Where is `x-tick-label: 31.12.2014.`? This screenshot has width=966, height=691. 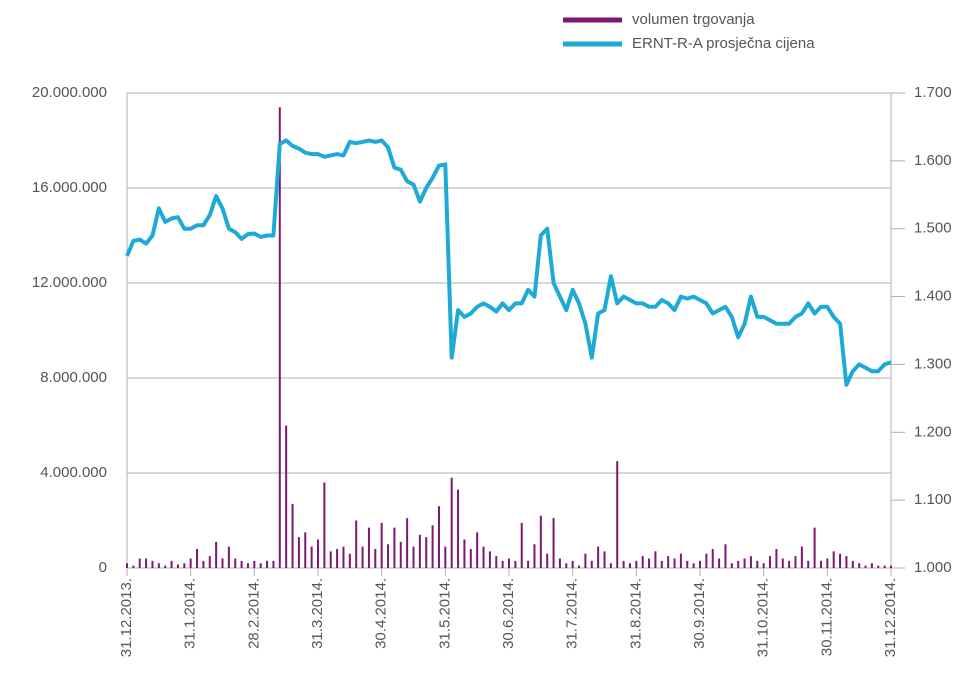
x-tick-label: 31.12.2014. is located at coordinates (890, 618).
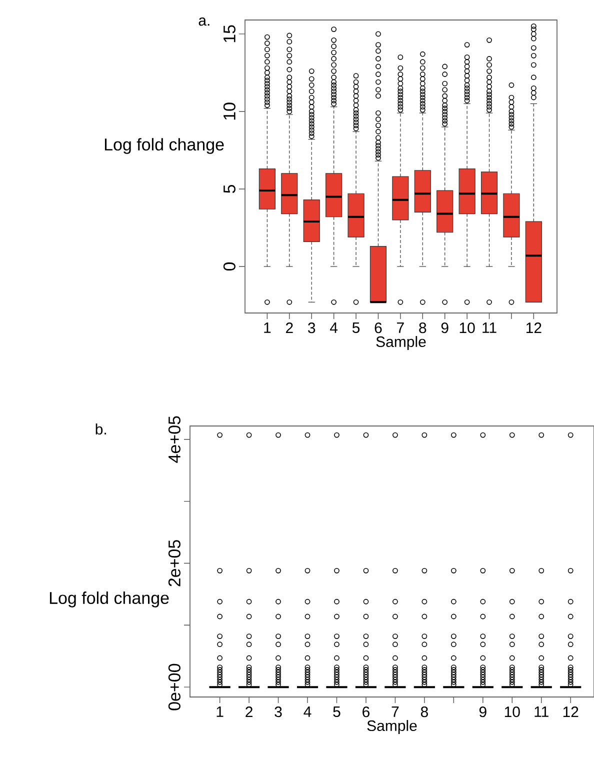 This screenshot has height=772, width=594. I want to click on y-tick-label: 0e+00, so click(174, 687).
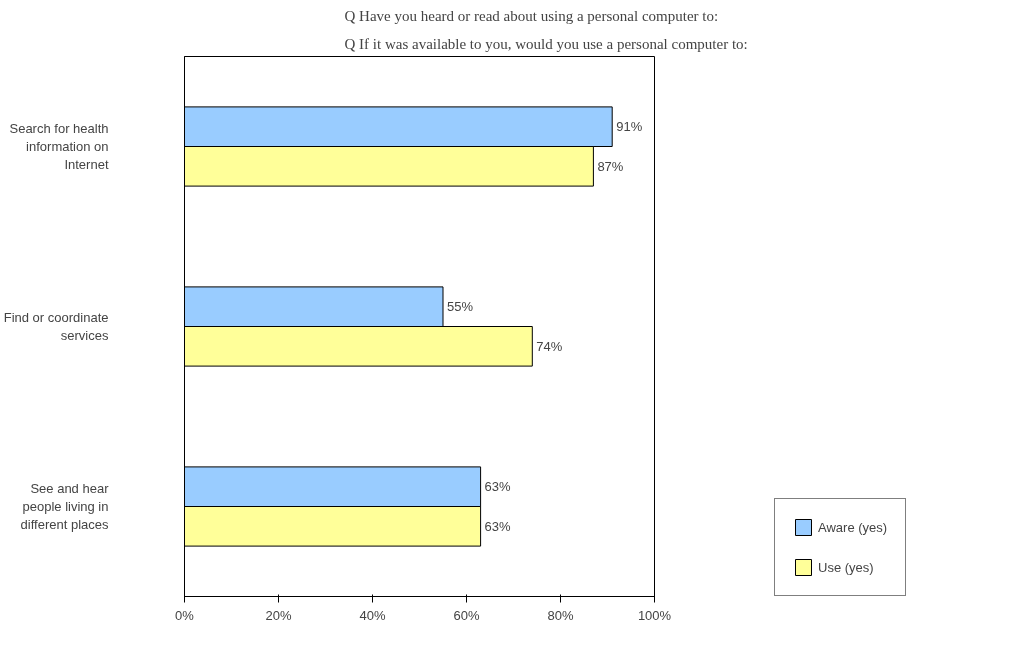 The height and width of the screenshot is (665, 1023). Describe the element at coordinates (853, 527) in the screenshot. I see `legend-label: Aware (yes)` at that location.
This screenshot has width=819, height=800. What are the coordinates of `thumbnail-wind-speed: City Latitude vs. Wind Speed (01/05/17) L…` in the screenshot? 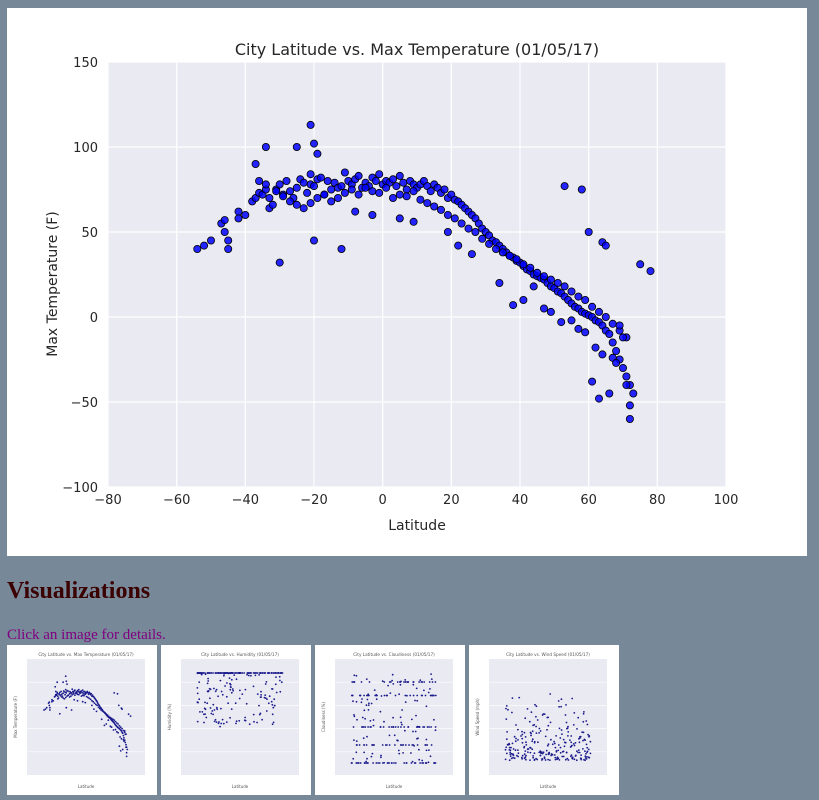 It's located at (544, 720).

## WORK ORDER
Give back the data word for word, from its first line through the line containing "This screenshot has height=772, width=594.", and leave the pictures out.

## THE COMPLETED TASK
Where is `x-tick-label: 31.12.2014.`? This screenshot has width=966, height=691. 
x-tick-label: 31.12.2014. is located at coordinates (890, 618).
 This screenshot has height=772, width=594. I want to click on y-tick-label: 0e+00, so click(174, 687).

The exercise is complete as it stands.